Solar modules from Trina Solar, Canadian Solar, and Felicity Solar were tested in a prototype of a photovoltaic-thermal collector that uses excess heat from the PV elements to heat water. The system uses a thermally insulated helical coil heat exchanger to recover panel heat and a solenoid valve to allow water recirculation when the temperature below the PV module rises significantly.

Researchers from the Dschang University, in Cameroon, have tested the solar modules of three Chinese manufacturers – Trina Solar, Canadian Solar, and Felicity Solar – in water-based photovoltaic-thermal collectors.

In the proposed system configuration, the heat produced by the photovoltaic panel is recovered via a thermally insulated helical coil heat exchanger and used to heat the water. A south-oriented system with a tilt angle of six degrees was built with monocrystalline solar modules from Canadian Solar (305W), Trinasolar (305W), and Felicity Solar (250W).

The installation also utilizes a solenoid valve to allow water recirculation when the temperature below the PV module rises significantly. “The temperature below the modules and the system, is managed by a microcontroller that switches the different interfaces and two knobs that allow the adjustment of different temperature ranges,” the scientists explained, noting that the solenoid valve is turned on and the cold water circulates through the coil, passing via a water trap when the module temperature exceeds 59 degrees Celsius.
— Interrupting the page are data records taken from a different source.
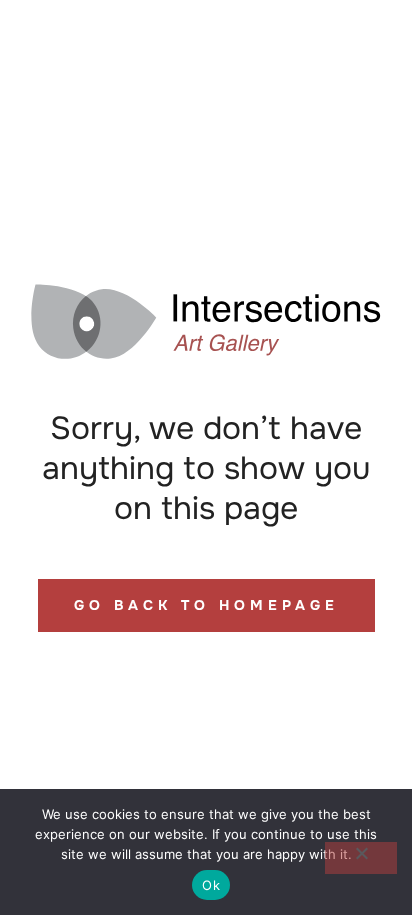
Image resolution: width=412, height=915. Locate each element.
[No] (361, 858)
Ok (211, 885)
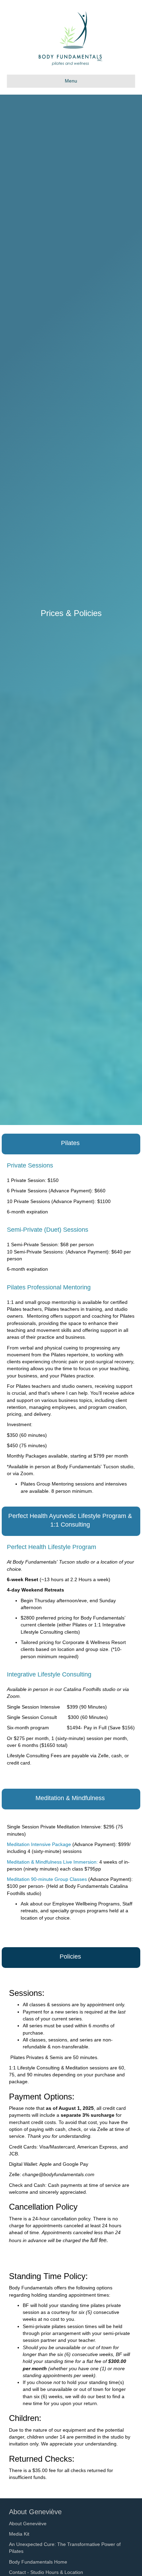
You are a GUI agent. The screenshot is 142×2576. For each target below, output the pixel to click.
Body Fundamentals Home (38, 2562)
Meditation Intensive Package (39, 1844)
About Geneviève (28, 2523)
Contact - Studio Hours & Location (46, 2572)
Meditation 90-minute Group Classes (47, 1879)
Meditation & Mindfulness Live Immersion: (52, 1862)
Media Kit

The heat exchanger below the panel was thermally insulated with polyurethane foam and an aluminum sheet behind the insulation.

The system was tested on the second level of the building housing the local company Solaring, under the climatic conditions of the city of Bafoussam, in the western region of Cameroon. Temperature sensors were used to measure the various temperatures of the hybrid system as well as the water temperature at the outlet of the exchanger. Current and voltage sensors were used to assess the performance of the PV modules. The measurements were taken over four days at intervals of five minutes.

The scientists found that the PV/T system with the modules from Canadian Solar obtained the best overall efficiency, at 57.59%. With average irradiation of 877W/m2, these modules achieved an average power conversion efficiency of 16.8%, an average water thermal photovoltaic electric efficiency of 18.89%, a 12.3% growth in power yield, an average water thermal photovoltaic thermal efficiency of 38.7%, and an average hot water temperature of 41 degrees Celsius.

For comparison, the module from Trina achieved an average power conversion efficiency of 16.0%, an average water thermal photovoltaic electric efficiency of 18.42%, an 11.8% growth in power yield, an average water thermal photovoltaic thermal efficiency of 39.1%, and an average hot water temperature of 41.5 degrees Celsius.

The panel from Felicity Solar achieved the poorest performance, with an average power conversion efficiency of 15.8%, an average water thermal photovoltaic electric efficiency of 17.02%, an 11.0% growth in power yield, an average water thermal photovoltaic thermal efficiency of 38.7%, and an average hot water temperature of 41 degrees Celsius.

“This approach allowed us to recover some of the electrical power of the modules lost as heat while determining the amount of hot water that can be produced by a PV module,” the scientists concluded. “The prototype [that was] realized and experimented [on] also allowed us to note that the electrical performances of PV/T water systems also vary according to the type and brand of solar module chosen.”

The results of the tests can be found in the paper “Experimental study on the electrical and thermal characteristics of a hybrid photovoltaic/thermal water solar collector model using photovoltaic solar modules of different brands,” which was recently published in Energy Conversion and Management: X.